The accepted Standard Model of the Big Bang theory is that the original "singularity" that birthed all matter -- the sum total of all matter in the universe, compressed to a mathematical point -- itself arose ex nihilo.

To claim that "matter always was" is to accept something other than the Standard Model -- perhaps an "oscillating universe" model. This, however, is simply one particular version of Steady State.

This doesn't answer my original question. Is MSK asking this out of ennui? Or is he simply maintaining a kind of healthy intellectual skepticism over certain claims by scientists? My question has to do with the motive of his question, and not with any particular nuance in its meaning.

There is no contradicton. For when I speculate about something: "Can it be that possibility X exists?" it implies that I don't know.

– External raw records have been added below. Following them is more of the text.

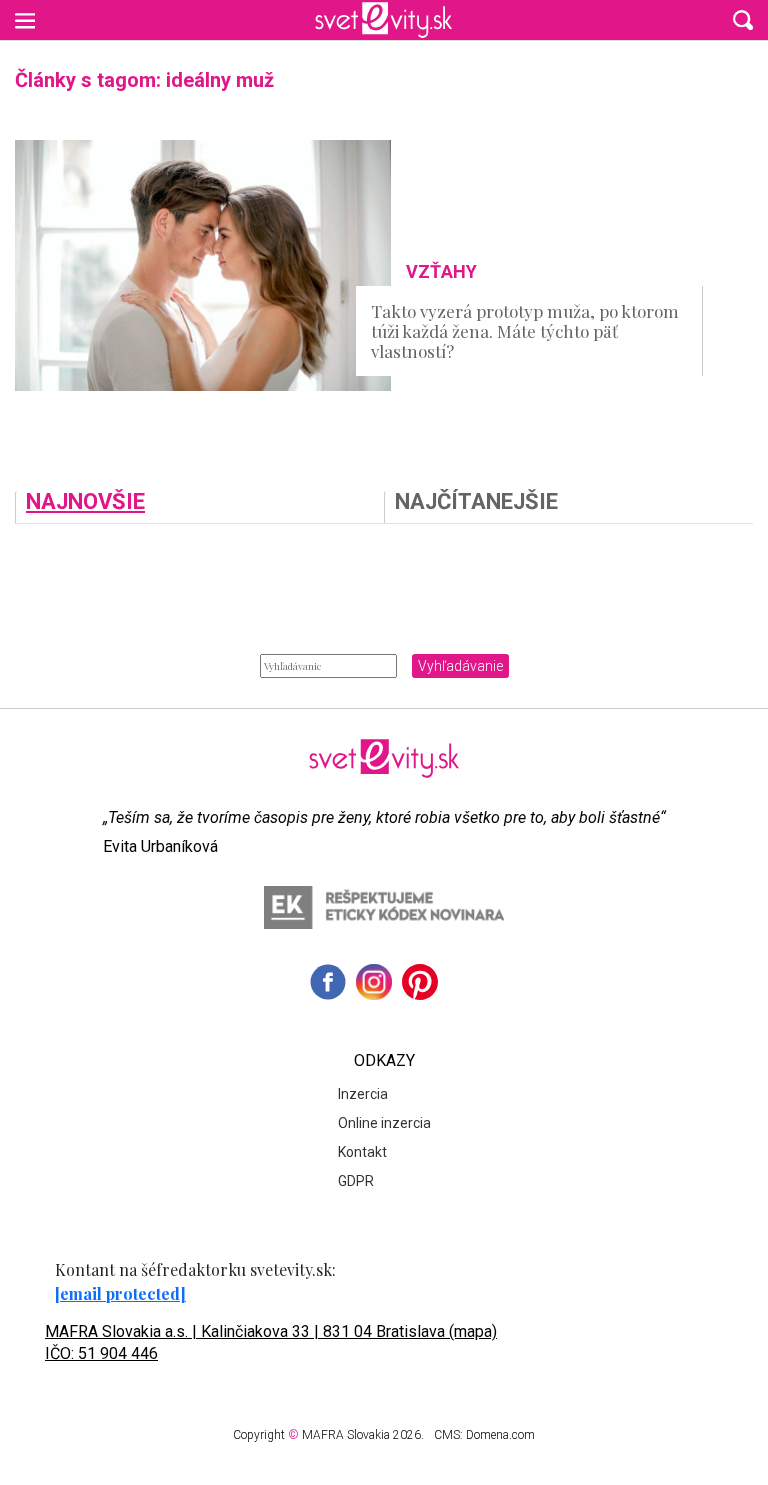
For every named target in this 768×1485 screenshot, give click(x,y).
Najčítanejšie (476, 502)
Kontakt (362, 1152)
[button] (743, 20)
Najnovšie (85, 502)
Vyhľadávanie (460, 666)
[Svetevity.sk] (383, 20)
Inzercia (363, 1094)
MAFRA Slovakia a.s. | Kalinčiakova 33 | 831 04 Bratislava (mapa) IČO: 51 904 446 (271, 1342)
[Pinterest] (420, 982)
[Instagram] (374, 982)
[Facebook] (328, 982)
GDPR (356, 1181)
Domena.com (500, 1435)
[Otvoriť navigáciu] (25, 20)
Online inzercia (384, 1123)
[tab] (199, 507)
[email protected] (120, 1293)
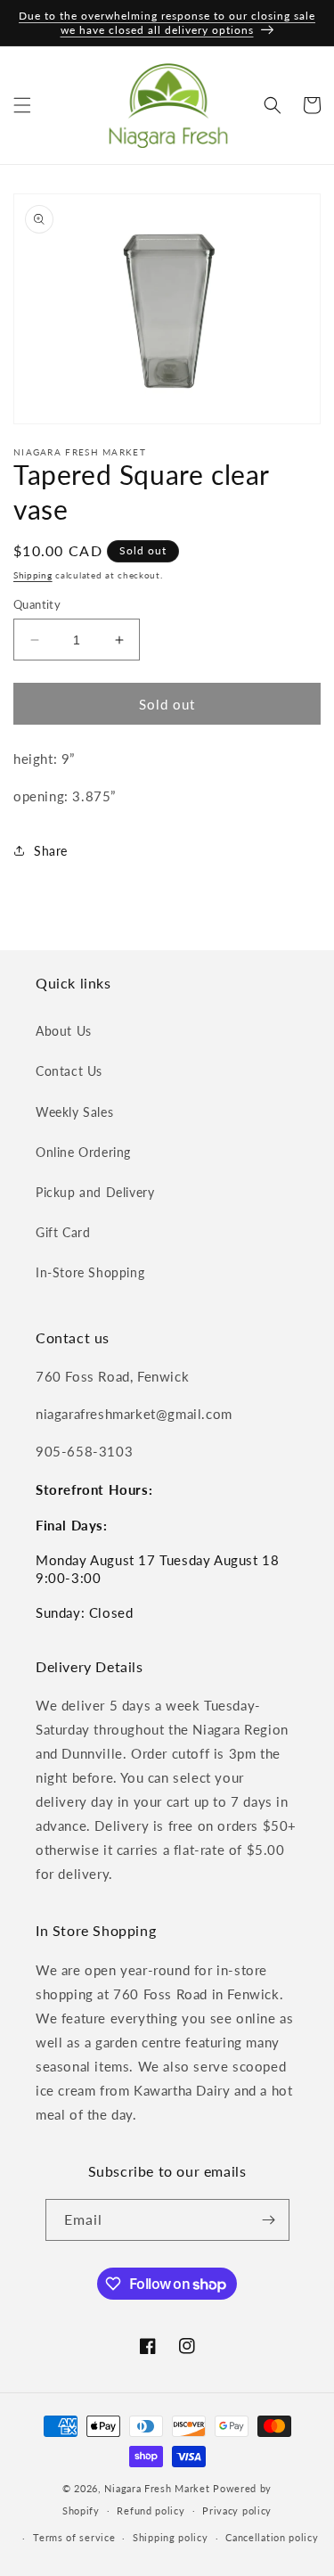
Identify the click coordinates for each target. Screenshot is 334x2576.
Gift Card (63, 1232)
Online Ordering (83, 1152)
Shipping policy (170, 2537)
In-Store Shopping (90, 1272)
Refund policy (150, 2510)
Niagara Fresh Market (156, 2488)
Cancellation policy (271, 2537)
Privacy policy (237, 2510)
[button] (22, 105)
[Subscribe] (269, 2220)
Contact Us (69, 1071)
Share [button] (51, 850)
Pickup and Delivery (95, 1192)
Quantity (37, 604)
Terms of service (74, 2537)
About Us (64, 1030)
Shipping (33, 575)
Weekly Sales (74, 1112)
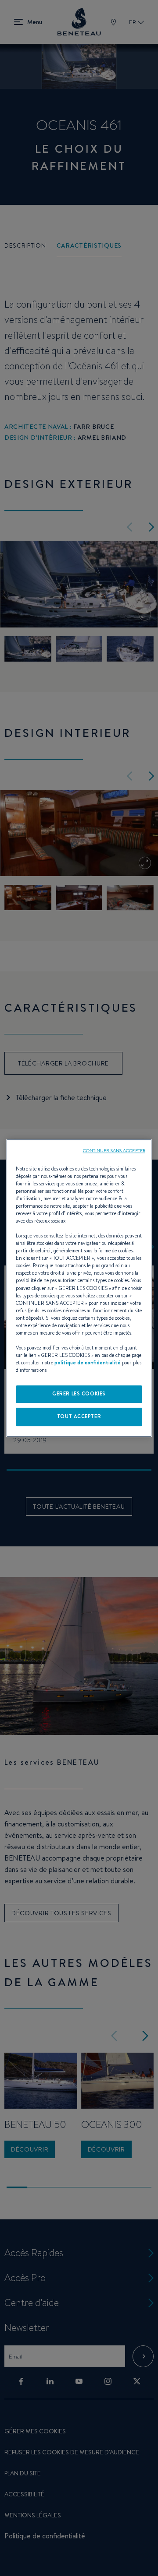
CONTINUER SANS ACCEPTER (114, 1150)
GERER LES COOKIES (79, 1393)
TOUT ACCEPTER (79, 1416)
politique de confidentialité (87, 1362)
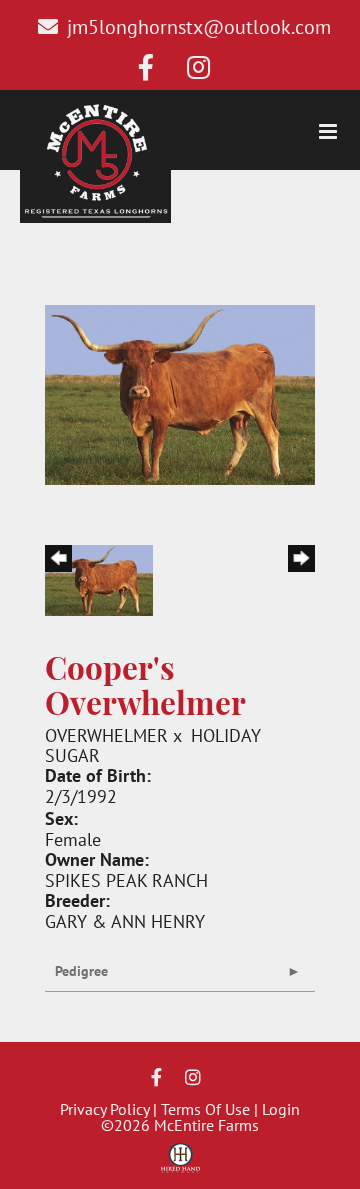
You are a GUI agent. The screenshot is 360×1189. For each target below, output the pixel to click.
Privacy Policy (104, 1109)
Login (281, 1109)
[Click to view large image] (180, 392)
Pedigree (81, 971)
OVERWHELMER (106, 735)
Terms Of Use (205, 1109)
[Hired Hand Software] (180, 1165)
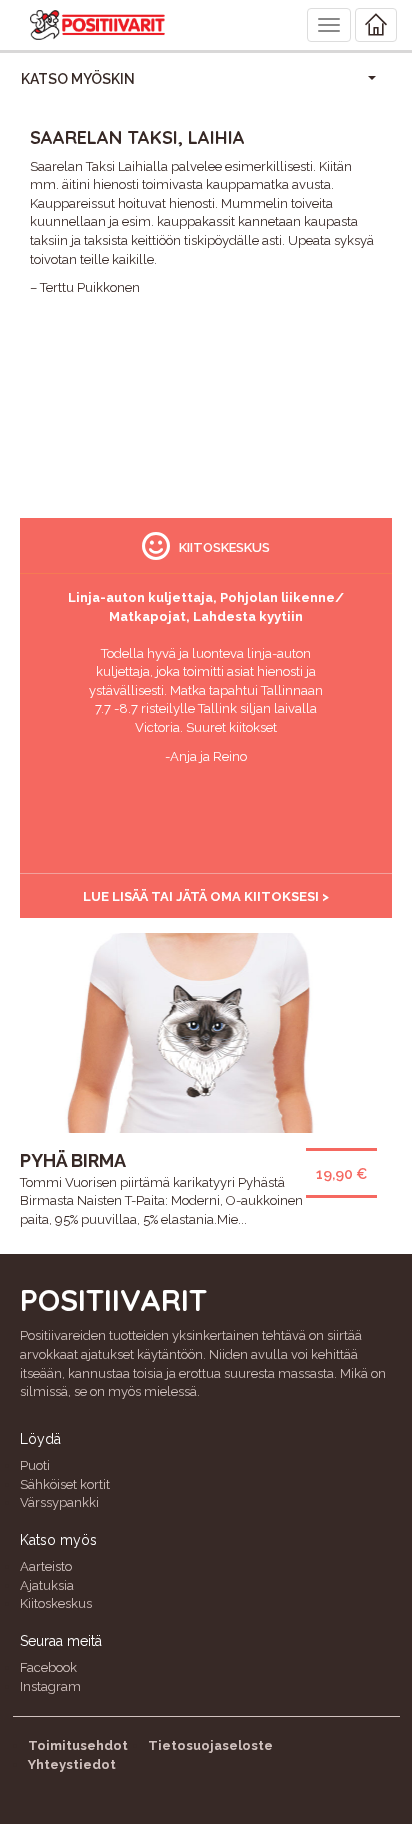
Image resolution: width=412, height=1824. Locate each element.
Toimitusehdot (78, 1745)
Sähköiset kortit (65, 1484)
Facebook (48, 1667)
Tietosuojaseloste (210, 1745)
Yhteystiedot (72, 1764)
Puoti (35, 1465)
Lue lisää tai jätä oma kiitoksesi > (206, 896)
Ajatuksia (47, 1585)
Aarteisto (46, 1566)
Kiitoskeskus (56, 1603)
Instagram (50, 1686)
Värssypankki (59, 1502)
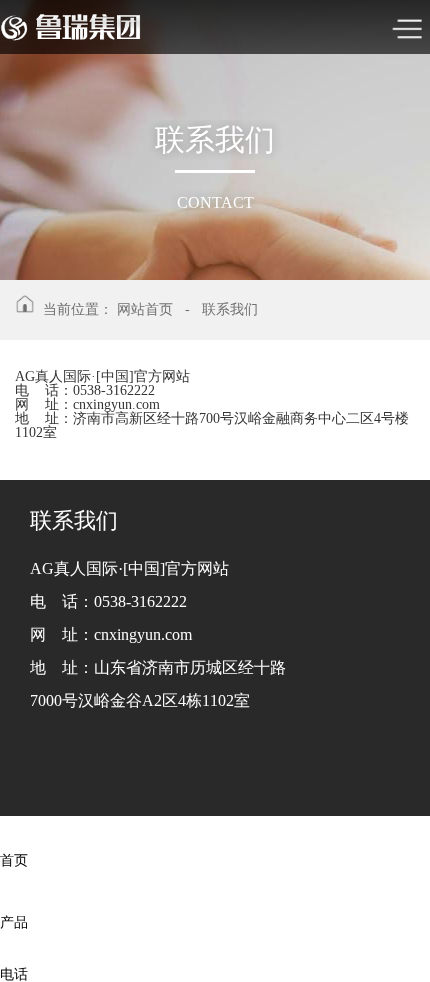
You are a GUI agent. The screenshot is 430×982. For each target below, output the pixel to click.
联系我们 (230, 309)
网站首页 (145, 309)
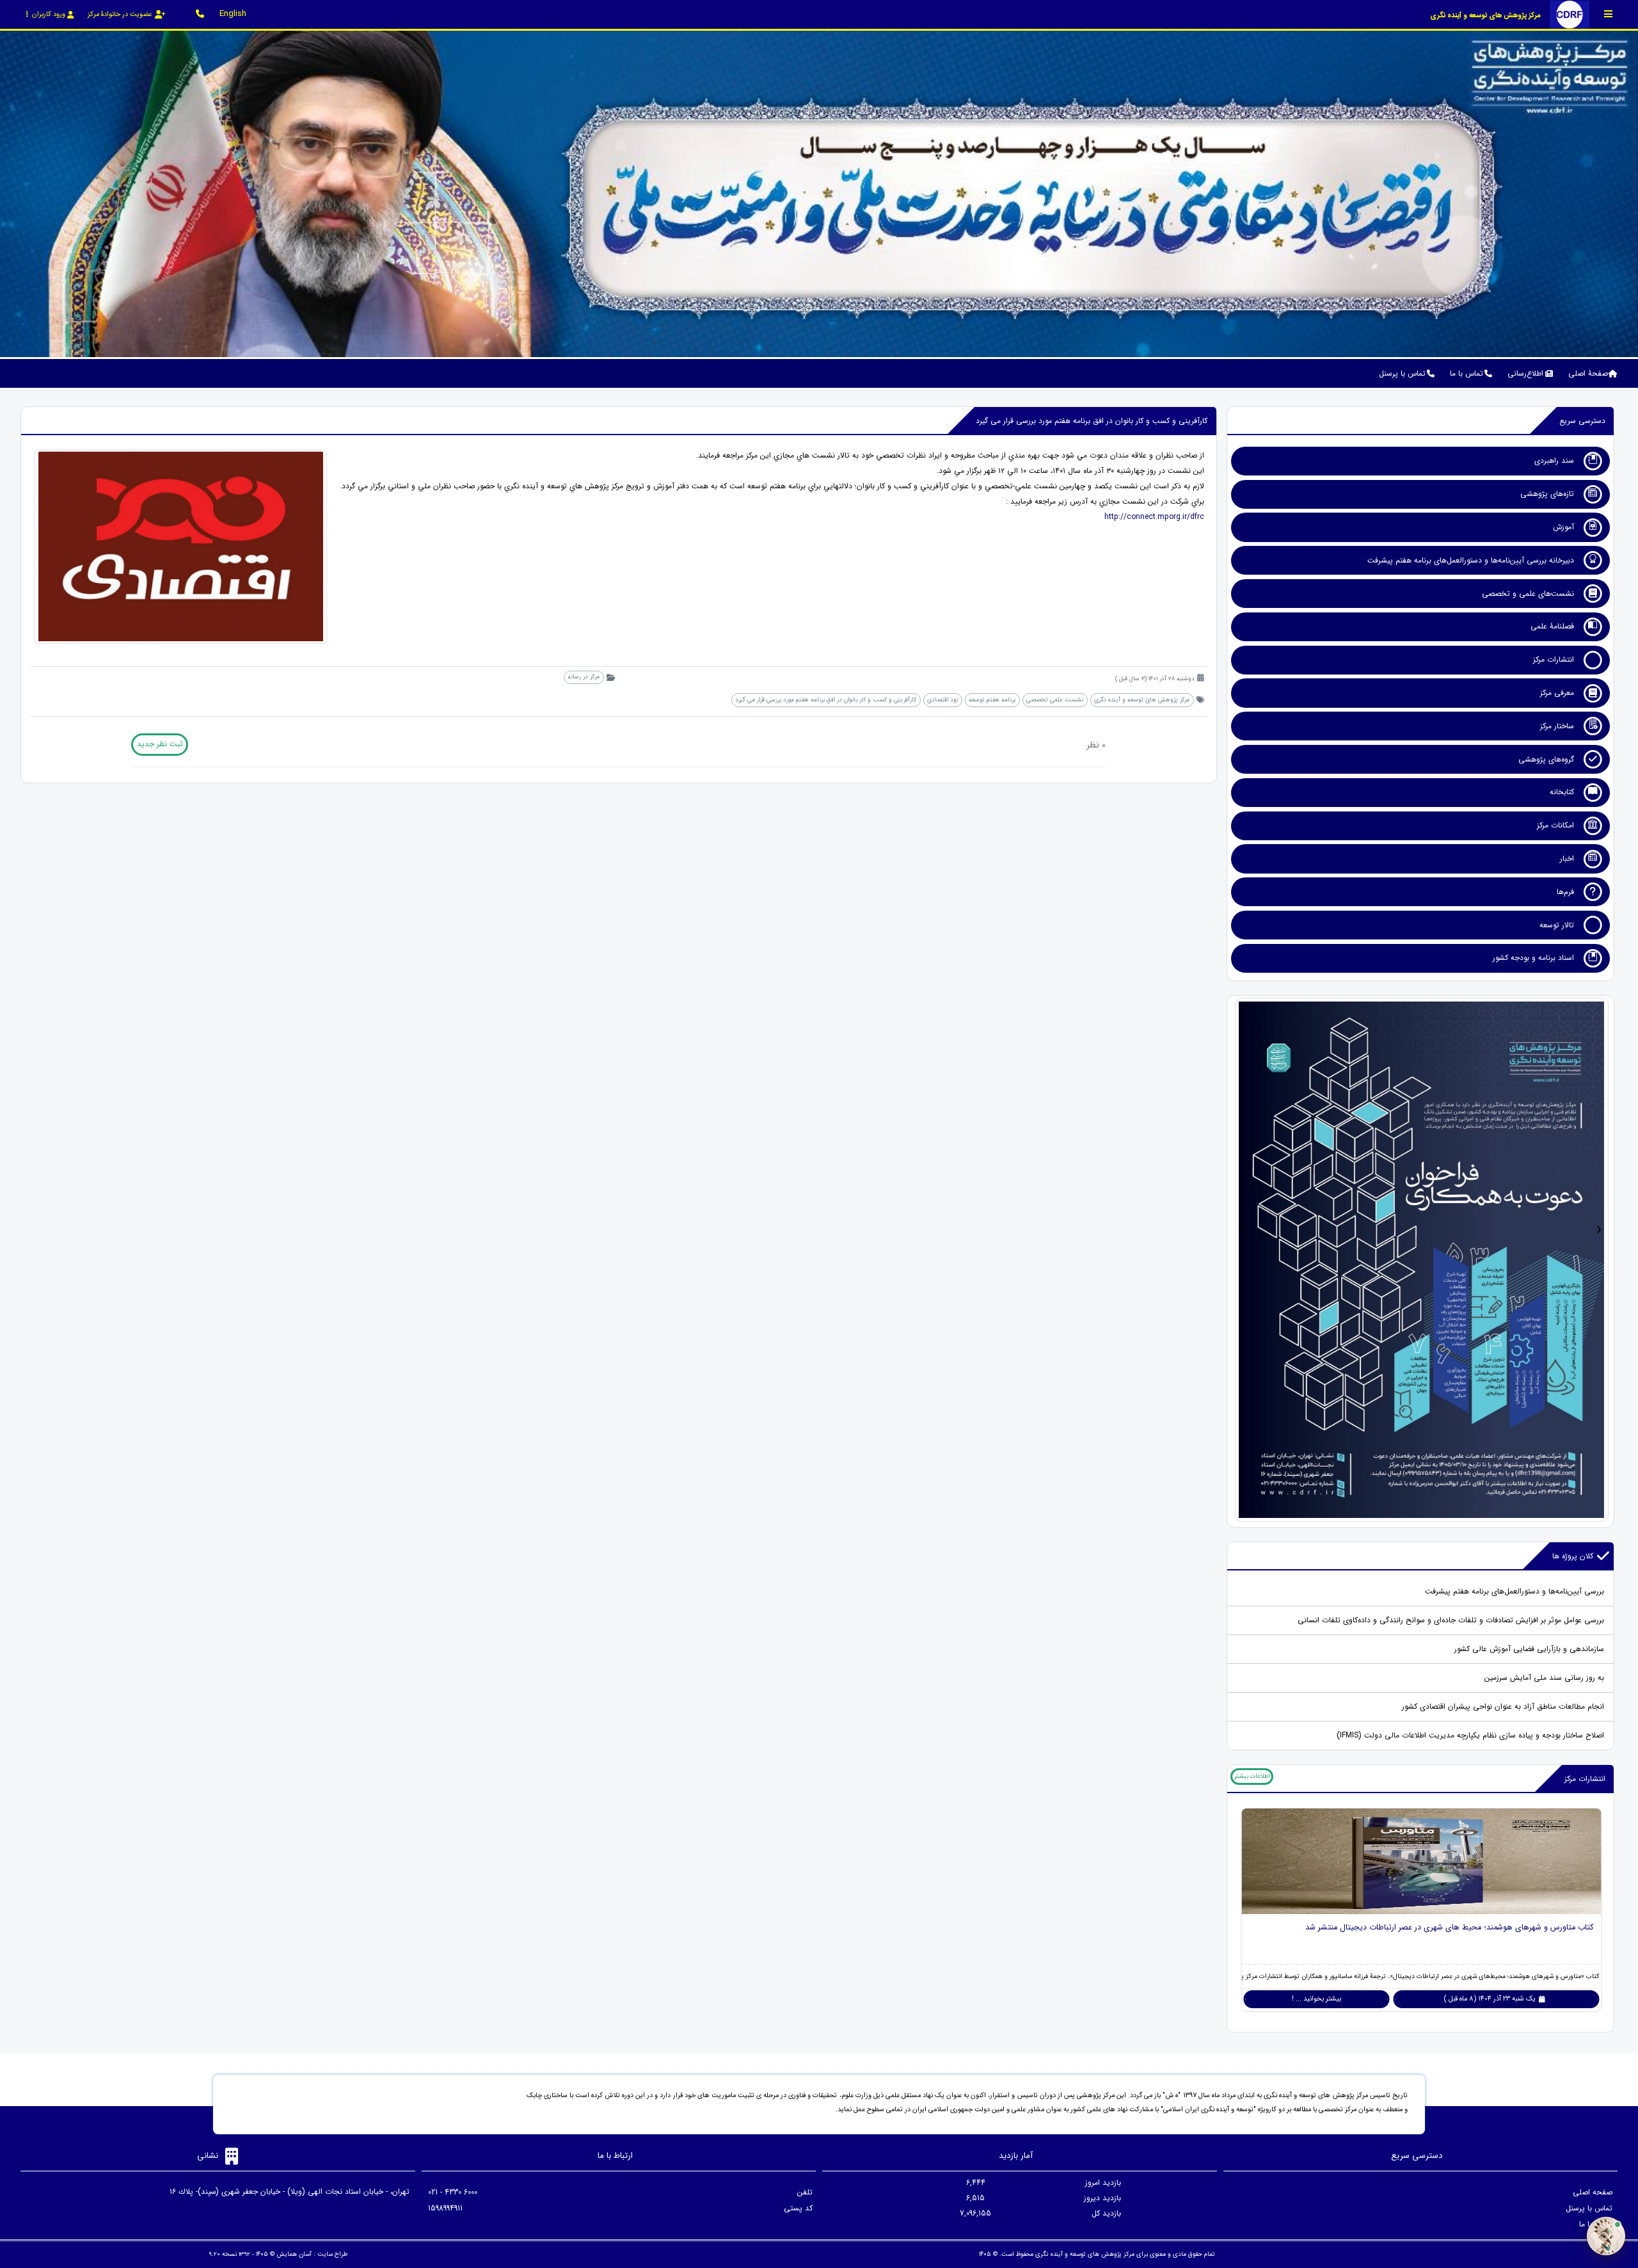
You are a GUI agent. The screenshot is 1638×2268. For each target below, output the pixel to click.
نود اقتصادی (942, 700)
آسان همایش (294, 2254)
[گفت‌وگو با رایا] (1606, 2236)
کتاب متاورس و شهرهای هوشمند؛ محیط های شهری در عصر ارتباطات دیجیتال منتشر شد (1449, 1927)
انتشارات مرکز (1584, 1779)
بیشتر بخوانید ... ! (1316, 1998)
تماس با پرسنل (1589, 2208)
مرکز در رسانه (584, 677)
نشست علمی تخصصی (1054, 700)
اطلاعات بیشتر (1251, 1776)
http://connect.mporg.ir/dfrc (1154, 517)
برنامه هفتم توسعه (992, 700)
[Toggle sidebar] (1609, 14)
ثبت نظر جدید (160, 744)
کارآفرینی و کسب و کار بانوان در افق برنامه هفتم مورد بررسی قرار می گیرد (825, 700)
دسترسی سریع (1582, 421)
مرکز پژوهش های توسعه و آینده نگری (1141, 700)
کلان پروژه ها (1572, 1556)
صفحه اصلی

It also implies skepticism toward those who do claim to know.

For if I knew, there would be no need to speculate anymore.

Outside of mathematics, we rarely, if ever, conclude things and act on the basis of 100% certainty. If the best science today is quite certain -- not 100% certain, but so what? --- that the entire mass of the universe was, at some time in the past, compressed into a point, and that this point itself arose ex nihilo -- what would be the motive for doubting this?

1. A desire to "keep an open mind" about things for the sake of keeping an open mind? or 2. A "healthy skepticism" toward confident claims by scientists?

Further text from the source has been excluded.